**Passage to read**
# I'm only looking for a minute of your time. . .



## kamalayka (Sep 8, 2012)

http://www.noteflight.com/scores/view/8305ed90cdbbb0e5a39c50bf7aa9a9b800607d50

Here is something I started this morning. It's my first attempt at writing four-part harmony.


----------



## jani (Jun 15, 2012)

I think that it would fit a start menu of a RPG game.


----------



## Mephistopheles (Sep 3, 2012)

That was certainly very interesting. Let me start by sayi-

[End of 60 second limit]


----------



## kamalayka (Sep 8, 2012)

jani said:


> I think that it would fit a start menu of a RPG game.


I was actually watching an episode of American Dad, and there was scene where they were playing fantasy music. I thought it sounded it neat, so tried my hand at it.


----------



## kamalayka (Sep 8, 2012)

Mephistopheles said:


> That was certainly very interesting. Let me start by sayi-
> 
> [End of 60 second limit]


I kept it short because I just wanted to try it out and see what happened. (I am not smart enough to compose true classical music, so I write classical "sounding" stuff.)


----------



## kamalayka (Sep 8, 2012)

I spent the last 15 minutes making another one. . .

http://www.noteflight.com/scores/view/6dcb94f55ce24ed40a44e998444d1d73d7d9ad69

Hopefully it's notas cringeworthy as the last one. . .


----------

**Data shown**
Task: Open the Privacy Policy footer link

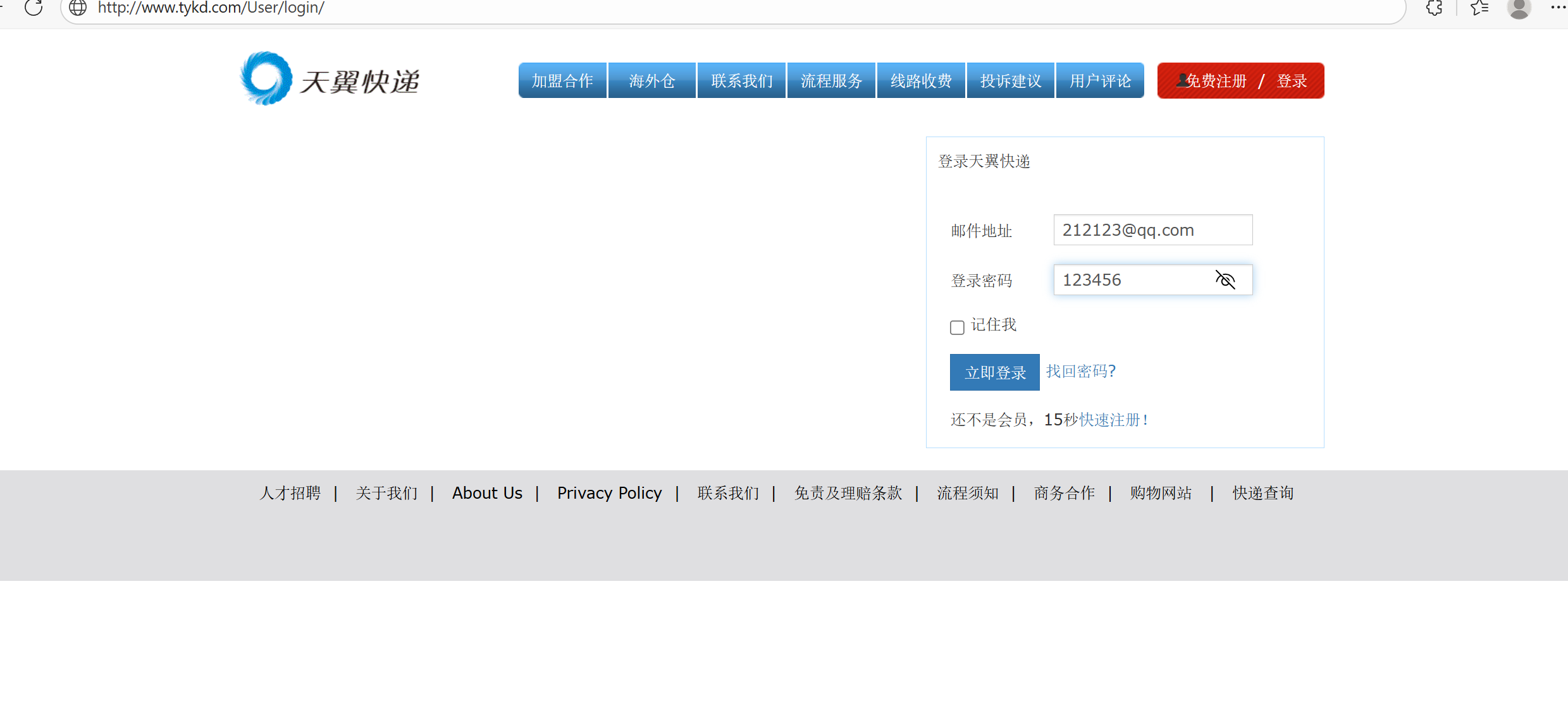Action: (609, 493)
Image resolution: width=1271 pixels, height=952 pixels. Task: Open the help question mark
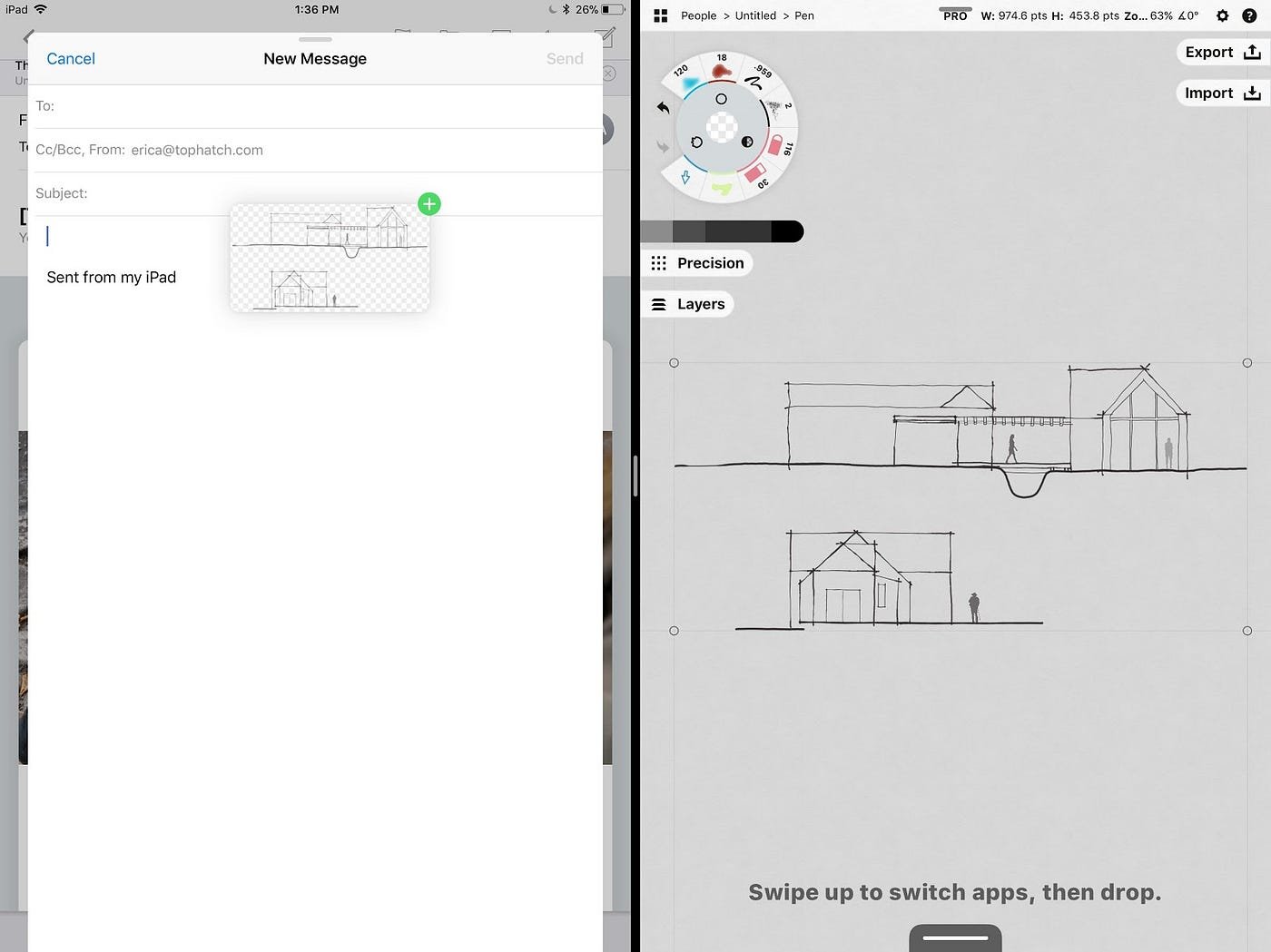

**Exercise aim**
Rewrite the part of the forum thread that opens with the words containing "I was actually" and closes with "hand at it.", putting "medieval music" in place of "fantasy music".

**Task response**
I was actually watching an episode of American Dad, and there was scene where they were playing medieval music. I thought it sounded it neat, so tried my hand at it.